--- START INPUT MATERIAL ---
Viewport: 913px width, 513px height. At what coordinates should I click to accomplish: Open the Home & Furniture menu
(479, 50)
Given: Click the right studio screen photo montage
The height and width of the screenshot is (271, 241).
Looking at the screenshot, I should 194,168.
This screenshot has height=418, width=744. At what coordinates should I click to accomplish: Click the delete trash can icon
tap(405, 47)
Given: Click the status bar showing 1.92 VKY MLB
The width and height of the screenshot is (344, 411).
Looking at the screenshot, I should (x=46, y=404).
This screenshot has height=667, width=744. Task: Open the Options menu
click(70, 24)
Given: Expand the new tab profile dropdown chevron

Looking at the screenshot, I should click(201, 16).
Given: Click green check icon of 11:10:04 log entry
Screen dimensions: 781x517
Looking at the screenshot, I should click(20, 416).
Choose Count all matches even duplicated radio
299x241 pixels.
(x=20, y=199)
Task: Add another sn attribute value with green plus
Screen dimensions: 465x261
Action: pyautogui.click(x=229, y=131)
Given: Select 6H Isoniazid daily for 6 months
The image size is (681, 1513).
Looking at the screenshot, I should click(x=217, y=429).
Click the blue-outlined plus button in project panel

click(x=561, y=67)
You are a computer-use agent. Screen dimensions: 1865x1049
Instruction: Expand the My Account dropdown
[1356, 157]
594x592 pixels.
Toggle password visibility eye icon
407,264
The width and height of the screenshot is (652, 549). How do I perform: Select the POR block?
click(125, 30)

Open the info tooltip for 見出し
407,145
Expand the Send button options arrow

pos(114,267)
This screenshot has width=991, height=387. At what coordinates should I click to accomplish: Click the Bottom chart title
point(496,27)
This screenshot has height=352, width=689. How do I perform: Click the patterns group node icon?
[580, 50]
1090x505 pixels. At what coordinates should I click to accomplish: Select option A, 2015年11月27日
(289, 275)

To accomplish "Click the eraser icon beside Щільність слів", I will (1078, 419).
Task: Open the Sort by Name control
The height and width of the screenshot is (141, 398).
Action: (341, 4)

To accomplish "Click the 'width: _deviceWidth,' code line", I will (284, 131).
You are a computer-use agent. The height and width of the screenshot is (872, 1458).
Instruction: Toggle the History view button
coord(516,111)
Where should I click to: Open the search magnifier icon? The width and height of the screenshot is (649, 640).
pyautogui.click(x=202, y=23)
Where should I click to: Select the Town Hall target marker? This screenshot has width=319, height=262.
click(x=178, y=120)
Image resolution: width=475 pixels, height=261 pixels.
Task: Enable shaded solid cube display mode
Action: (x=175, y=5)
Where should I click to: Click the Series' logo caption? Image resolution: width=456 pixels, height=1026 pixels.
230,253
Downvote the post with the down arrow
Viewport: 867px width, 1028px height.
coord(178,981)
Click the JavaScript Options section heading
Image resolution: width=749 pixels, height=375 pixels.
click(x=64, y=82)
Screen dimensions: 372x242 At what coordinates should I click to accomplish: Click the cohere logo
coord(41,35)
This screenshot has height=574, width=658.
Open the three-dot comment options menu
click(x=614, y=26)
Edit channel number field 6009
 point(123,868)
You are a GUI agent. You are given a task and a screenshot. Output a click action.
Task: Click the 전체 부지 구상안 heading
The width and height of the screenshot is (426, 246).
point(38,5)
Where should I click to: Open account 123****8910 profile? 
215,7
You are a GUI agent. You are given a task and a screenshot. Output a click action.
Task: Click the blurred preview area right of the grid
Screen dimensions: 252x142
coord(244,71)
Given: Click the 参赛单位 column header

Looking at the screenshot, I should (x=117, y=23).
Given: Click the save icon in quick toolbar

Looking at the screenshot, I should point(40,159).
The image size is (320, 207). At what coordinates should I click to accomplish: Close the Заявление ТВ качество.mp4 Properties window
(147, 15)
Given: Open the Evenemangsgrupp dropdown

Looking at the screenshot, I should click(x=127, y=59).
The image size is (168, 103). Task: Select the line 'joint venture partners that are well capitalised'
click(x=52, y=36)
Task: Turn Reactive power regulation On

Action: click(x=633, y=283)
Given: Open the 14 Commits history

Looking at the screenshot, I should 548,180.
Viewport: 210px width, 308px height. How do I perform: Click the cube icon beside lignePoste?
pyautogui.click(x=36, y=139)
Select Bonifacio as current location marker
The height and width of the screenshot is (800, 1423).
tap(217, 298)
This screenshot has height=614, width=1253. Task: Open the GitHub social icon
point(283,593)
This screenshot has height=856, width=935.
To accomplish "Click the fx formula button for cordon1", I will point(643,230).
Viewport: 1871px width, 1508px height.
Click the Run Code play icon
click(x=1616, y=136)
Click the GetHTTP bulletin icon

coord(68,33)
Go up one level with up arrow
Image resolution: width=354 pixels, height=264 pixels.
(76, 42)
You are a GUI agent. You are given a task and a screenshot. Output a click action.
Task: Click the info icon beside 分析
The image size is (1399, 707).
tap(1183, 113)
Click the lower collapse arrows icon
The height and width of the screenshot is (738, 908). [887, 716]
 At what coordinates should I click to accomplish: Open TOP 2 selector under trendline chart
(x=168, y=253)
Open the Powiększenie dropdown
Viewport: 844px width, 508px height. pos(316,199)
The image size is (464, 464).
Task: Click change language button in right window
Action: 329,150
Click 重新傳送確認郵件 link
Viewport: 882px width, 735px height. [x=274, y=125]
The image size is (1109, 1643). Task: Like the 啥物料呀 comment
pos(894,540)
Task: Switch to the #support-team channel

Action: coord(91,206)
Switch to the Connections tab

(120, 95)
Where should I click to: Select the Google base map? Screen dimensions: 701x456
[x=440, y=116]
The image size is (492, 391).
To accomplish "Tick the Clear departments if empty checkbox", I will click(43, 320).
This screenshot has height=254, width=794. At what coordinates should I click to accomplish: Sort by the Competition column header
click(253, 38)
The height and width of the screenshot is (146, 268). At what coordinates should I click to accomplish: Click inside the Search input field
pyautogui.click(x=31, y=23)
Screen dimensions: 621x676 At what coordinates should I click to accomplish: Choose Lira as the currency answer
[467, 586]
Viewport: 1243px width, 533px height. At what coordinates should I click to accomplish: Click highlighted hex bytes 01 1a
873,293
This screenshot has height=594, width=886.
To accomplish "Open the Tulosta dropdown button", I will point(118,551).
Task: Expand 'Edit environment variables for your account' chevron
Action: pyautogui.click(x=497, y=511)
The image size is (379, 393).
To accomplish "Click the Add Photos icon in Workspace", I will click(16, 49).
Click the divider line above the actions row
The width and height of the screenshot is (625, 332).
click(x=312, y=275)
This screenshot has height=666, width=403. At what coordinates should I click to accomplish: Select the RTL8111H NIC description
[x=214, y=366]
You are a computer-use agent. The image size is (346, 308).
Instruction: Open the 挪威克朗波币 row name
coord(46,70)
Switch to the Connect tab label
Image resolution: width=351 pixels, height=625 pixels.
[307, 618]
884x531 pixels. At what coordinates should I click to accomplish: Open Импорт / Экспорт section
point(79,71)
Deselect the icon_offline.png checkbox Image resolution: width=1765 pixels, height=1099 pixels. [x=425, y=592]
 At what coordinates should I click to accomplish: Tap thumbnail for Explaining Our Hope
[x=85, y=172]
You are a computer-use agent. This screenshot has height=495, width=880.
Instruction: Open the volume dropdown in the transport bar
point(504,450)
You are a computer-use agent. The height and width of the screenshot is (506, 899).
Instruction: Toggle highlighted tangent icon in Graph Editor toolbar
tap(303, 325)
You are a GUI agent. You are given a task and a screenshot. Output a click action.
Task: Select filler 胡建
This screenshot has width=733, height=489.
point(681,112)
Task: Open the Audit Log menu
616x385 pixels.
--- END INPUT MATERIAL ---
- GIVEN INSTRUCTION: Render the material above as a Markdown table with the columns Row and Entry. Put a sequential row number in Row and one line per row in Entry, skipping blank lines.

- SOLUTION FOR THIS EXERCISE:
| Row | Entry |
|---|---|
| 1 | Viewport: 913px width, 513px height. At what coordinates should I click to accomplish: Open the Home & Furniture menu |
| 2 | (479, 50) |
| 3 | Given: Click the right studio screen photo montage |
| 4 | The height and width of the screenshot is (271, 241). |
| 5 | Looking at the screenshot, I should 194,168. |
| 6 | This screenshot has height=418, width=744. At what coordinates should I click to accomplish: Click the delete trash can icon |
| 7 | tap(405, 47) |
| 8 | Given: Click the status bar showing 1.92 VKY MLB |
| 9 | The width and height of the screenshot is (344, 411). |
| 10 | Looking at the screenshot, I should (x=46, y=404). |
| 11 | This screenshot has height=667, width=744. Task: Open the Options menu |
| 12 | click(70, 24) |
| 13 | Given: Expand the new tab profile dropdown chevron |
| 14 | Looking at the screenshot, I should click(201, 16). |
| 15 | Given: Click green check icon of 11:10:04 log entry |
| 16 | Screen dimensions: 781x517 |
| 17 | Looking at the screenshot, I should click(20, 416). |
| 18 | Choose Count all matches even duplicated radio |
| 19 | 299x241 pixels. |
| 20 | (x=20, y=199) |
| 21 | Task: Add another sn attribute value with green plus |
| 22 | Screen dimensions: 465x261 |
| 23 | Action: pyautogui.click(x=229, y=131) |
| 24 | Given: Select 6H Isoniazid daily for 6 months |
| 25 | The image size is (681, 1513). |
| 26 | Looking at the screenshot, I should click(x=217, y=429). |
| 27 | Click the blue-outlined plus button in project panel |
| 28 | click(x=561, y=67) |
| 29 | You are a computer-use agent. Screen dimensions: 1865x1049 |
| 30 | Instruction: Expand the My Account dropdown |
| 31 | [1356, 157] |
| 32 | 594x592 pixels. |
| 33 | Toggle password visibility eye icon |
| 34 | 407,264 |
| 35 | The width and height of the screenshot is (652, 549). How do I perform: Select the POR block? |
| 36 | click(125, 30) |
| 37 | Open the info tooltip for 見出し |
| 38 | 407,145 |
| 39 | Expand the Send button options arrow |
| 40 | pos(114,267) |
| 41 | This screenshot has width=991, height=387. At what coordinates should I click to accomplish: Click the Bottom chart title |
| 42 | point(496,27) |
| 43 | This screenshot has height=352, width=689. How do I perform: Click the patterns group node icon? |
| 44 | [580, 50] |
| 45 | 1090x505 pixels. At what coordinates should I click to accomplish: Select option A, 2015年11月27日 |
| 46 | (289, 275) |
| 47 | To accomplish "Click the eraser icon beside Щільність слів", I will (1078, 419). |
| 48 | Task: Open the Sort by Name control |
| 49 | The height and width of the screenshot is (141, 398). |
| 50 | Action: (341, 4) |
| 51 | To accomplish "Click the 'width: _deviceWidth,' code line", I will (284, 131). |
| 52 | You are a computer-use agent. The height and width of the screenshot is (872, 1458). |
| 53 | Instruction: Toggle the History view button |
| 54 | coord(516,111) |
| 55 | Where should I click to: Open the search magnifier icon? The width and height of the screenshot is (649, 640). |
| 56 | pyautogui.click(x=202, y=23) |
| 57 | Where should I click to: Select the Town Hall target marker? This screenshot has width=319, height=262. |
| 58 | click(x=178, y=120) |
| 59 | Image resolution: width=475 pixels, height=261 pixels. |
| 60 | Task: Enable shaded solid cube display mode |
| 61 | Action: (x=175, y=5) |
| 62 | Where should I click to: Click the Series' logo caption? Image resolution: width=456 pixels, height=1026 pixels. |
| 63 | 230,253 |
| 64 | Downvote the post with the down arrow |
| 65 | Viewport: 867px width, 1028px height. |
| 66 | coord(178,981) |
| 67 | Click the JavaScript Options section heading |
| 68 | Image resolution: width=749 pixels, height=375 pixels. |
| 69 | click(x=64, y=82) |
| 70 | Screen dimensions: 372x242 At what coordinates should I click to accomplish: Click the cohere logo |
| 71 | coord(41,35) |
| 72 | This screenshot has height=574, width=658. |
| 73 | Open the three-dot comment options menu |
| 74 | click(x=614, y=26) |
| 75 | Edit channel number field 6009 |
| 76 |  point(123,868) |
| 77 | You are a GUI agent. You are given a task and a screenshot. Output a click action. |
| 78 | Task: Click the 전체 부지 구상안 heading |
| 79 | The width and height of the screenshot is (426, 246). |
| 80 | point(38,5) |
| 81 | Where should I click to: Open account 123****8910 profile?  |
| 82 | 215,7 |
| 83 | You are a GUI agent. You are given a task and a screenshot. Output a click action. |
| 84 | Task: Click the blurred preview area right of the grid |
| 85 | Screen dimensions: 252x142 |
| 86 | coord(244,71) |
| 87 | Given: Click the 参赛单位 column header |
| 88 | Looking at the screenshot, I should (x=117, y=23). |
| 89 | Given: Click the save icon in quick toolbar |
| 90 | Looking at the screenshot, I should point(40,159). |
| 91 | The image size is (320, 207). At what coordinates should I click to accomplish: Close the Заявление ТВ качество.mp4 Properties window |
| 92 | (147, 15) |
| 93 | Given: Open the Evenemangsgrupp dropdown |
| 94 | Looking at the screenshot, I should click(x=127, y=59). |
| 95 | The image size is (168, 103). Task: Select the line 'joint venture partners that are well capitalised' |
| 96 | click(x=52, y=36) |
| 97 | Task: Turn Reactive power regulation On |
| 98 | Action: click(x=633, y=283) |
| 99 | Given: Open the 14 Commits history |
| 100 | Looking at the screenshot, I should 548,180. |
| 101 | Viewport: 210px width, 308px height. How do I perform: Click the cube icon beside lignePoste? |
| 102 | pyautogui.click(x=36, y=139) |
| 103 | Select Bonifacio as current location marker |
| 104 | The height and width of the screenshot is (800, 1423). |
| 105 | tap(217, 298) |
| 106 | This screenshot has height=614, width=1253. Task: Open the GitHub social icon |
| 107 | point(283,593) |
| 108 | This screenshot has height=856, width=935. |
| 109 | To accomplish "Click the fx formula button for cordon1", I will point(643,230). |
| 110 | Viewport: 1871px width, 1508px height. |
| 111 | Click the Run Code play icon |
| 112 | click(x=1616, y=136) |
| 113 | Click the GetHTTP bulletin icon |
| 114 | coord(68,33) |
| 115 | Go up one level with up arrow |
| 116 | Image resolution: width=354 pixels, height=264 pixels. |
| 117 | (76, 42) |
| 118 | You are a GUI agent. You are given a task and a screenshot. Output a click action. |
| 119 | Task: Click the info icon beside 分析 |
| 120 | The image size is (1399, 707). |
| 121 | tap(1183, 113) |
| 122 | Click the lower collapse arrows icon |
| 123 | The height and width of the screenshot is (738, 908). [887, 716] |
| 124 |  At what coordinates should I click to accomplish: Open TOP 2 selector under trendline chart |
| 125 | (x=168, y=253) |
| 126 | Open the Powiększenie dropdown |
| 127 | Viewport: 844px width, 508px height. pos(316,199) |
| 128 | The image size is (464, 464). |
| 129 | Task: Click change language button in right window |
| 130 | Action: 329,150 |
| 131 | Click 重新傳送確認郵件 link |
| 132 | Viewport: 882px width, 735px height. [x=274, y=125] |
| 133 | The image size is (1109, 1643). Task: Like the 啥物料呀 comment |
| 134 | pos(894,540) |
| 135 | Task: Switch to the #support-team channel |
| 136 | Action: coord(91,206) |
| 137 | Switch to the Connections tab |
| 138 | (120, 95) |
| 139 | Where should I click to: Select the Google base map? Screen dimensions: 701x456 |
| 140 | [x=440, y=116] |
| 141 | The image size is (492, 391). |
| 142 | To accomplish "Tick the Clear departments if empty checkbox", I will click(43, 320). |
| 143 | This screenshot has height=254, width=794. At what coordinates should I click to accomplish: Sort by the Competition column header |
| 144 | click(253, 38) |
| 145 | The height and width of the screenshot is (146, 268). At what coordinates should I click to accomplish: Click inside the Search input field |
| 146 | pyautogui.click(x=31, y=23) |
| 147 | Screen dimensions: 621x676 At what coordinates should I click to accomplish: Choose Lira as the currency answer |
| 148 | [467, 586] |
| 149 | Viewport: 1243px width, 533px height. At what coordinates should I click to accomplish: Click highlighted hex bytes 01 1a |
| 150 | 873,293 |
| 151 | This screenshot has height=594, width=886. |
| 152 | To accomplish "Open the Tulosta dropdown button", I will point(118,551). |
| 153 | Task: Expand 'Edit environment variables for your account' chevron |
| 154 | Action: pyautogui.click(x=497, y=511) |
| 155 | The image size is (379, 393). |
| 156 | To accomplish "Click the Add Photos icon in Workspace", I will click(16, 49). |
| 157 | Click the divider line above the actions row |
| 158 | The width and height of the screenshot is (625, 332). |
| 159 | click(x=312, y=275) |
| 160 | This screenshot has height=666, width=403. At what coordinates should I click to accomplish: Select the RTL8111H NIC description |
| 161 | [x=214, y=366] |
| 162 | You are a computer-use agent. The image size is (346, 308). |
| 163 | Instruction: Open the 挪威克朗波币 row name |
| 164 | coord(46,70) |
| 165 | Switch to the Connect tab label |
| 166 | Image resolution: width=351 pixels, height=625 pixels. |
| 167 | [307, 618] |
| 168 | 884x531 pixels. At what coordinates should I click to accomplish: Open Импорт / Экспорт section |
| 169 | point(79,71) |
| 170 | Deselect the icon_offline.png checkbox Image resolution: width=1765 pixels, height=1099 pixels. [x=425, y=592] |
| 171 |  At what coordinates should I click to accomplish: Tap thumbnail for Explaining Our Hope |
| 172 | [x=85, y=172] |
| 173 | You are a computer-use agent. This screenshot has height=495, width=880. |
| 174 | Instruction: Open the volume dropdown in the transport bar |
| 175 | point(504,450) |
| 176 | You are a computer-use agent. The height and width of the screenshot is (506, 899). |
| 177 | Instruction: Toggle highlighted tangent icon in Graph Editor toolbar |
| 178 | tap(303, 325) |
| 179 | You are a GUI agent. You are given a task and a screenshot. Output a click action. |
| 180 | Task: Select filler 胡建 |
| 181 | This screenshot has width=733, height=489. |
| 182 | point(681,112) |
| 183 | Task: Open the Audit Log menu |
| 184 | 616x385 pixels. |